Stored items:
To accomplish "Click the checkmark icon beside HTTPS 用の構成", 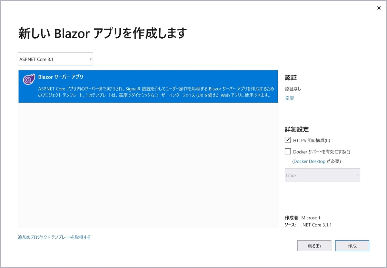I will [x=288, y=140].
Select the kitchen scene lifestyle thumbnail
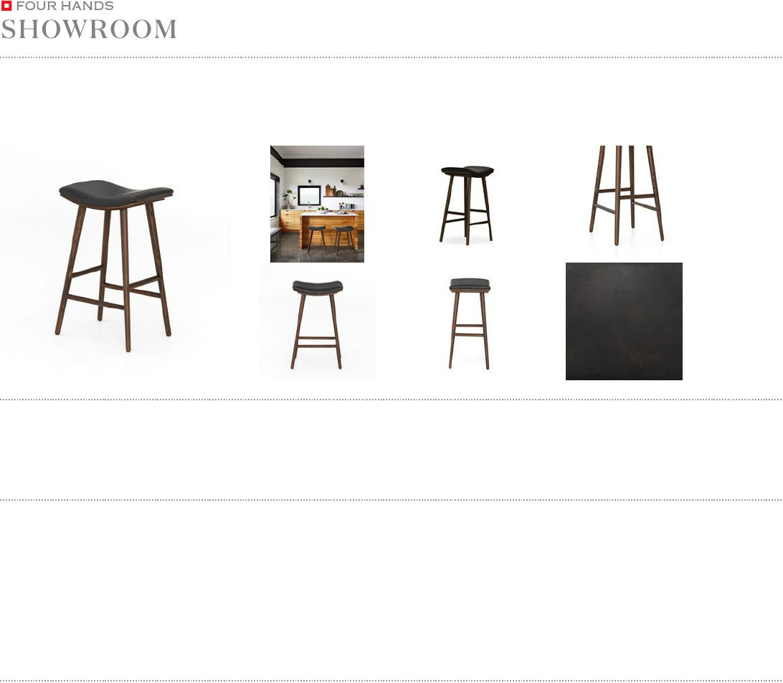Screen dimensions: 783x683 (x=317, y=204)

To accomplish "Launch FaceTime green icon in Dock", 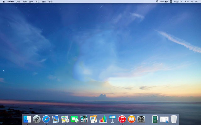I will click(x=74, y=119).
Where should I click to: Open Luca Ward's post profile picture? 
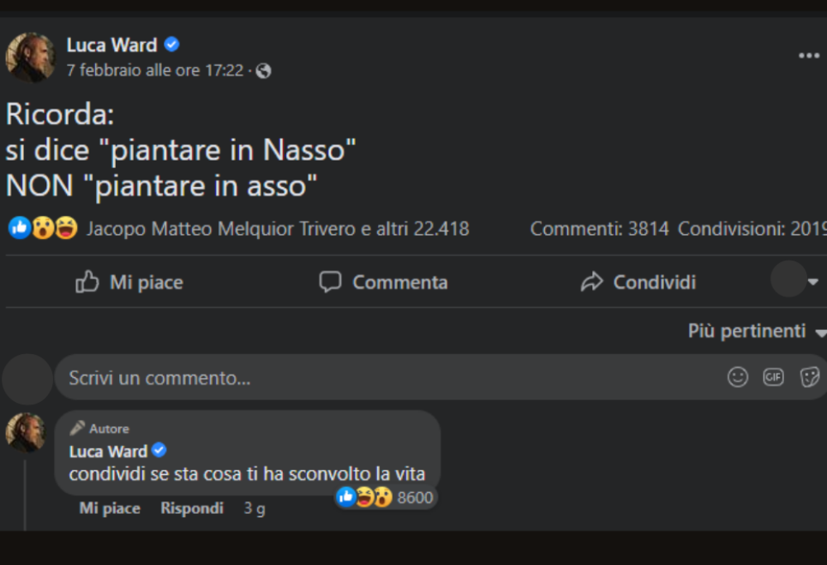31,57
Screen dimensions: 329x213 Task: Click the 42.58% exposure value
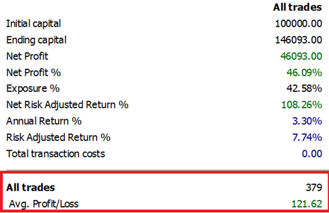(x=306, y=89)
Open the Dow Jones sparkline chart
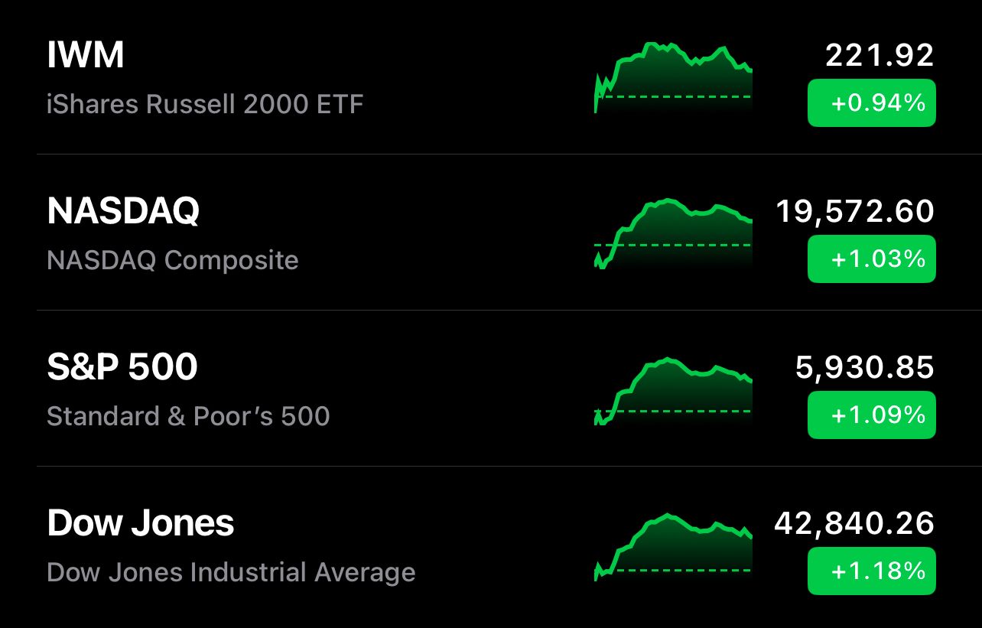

EXERCISE PROMPT =>
Your copy should hold exactly the lines from the one that contains "Where should I" through the final line of the data, both ends included, and no pictures.

RESPONSE =>
Where should I click to: Open Luca Ward's post profile picture? 
31,57
Screen dimensions: 329x213 Task: Click the 42.58% exposure value
(x=306, y=89)
Open the Dow Jones sparkline chart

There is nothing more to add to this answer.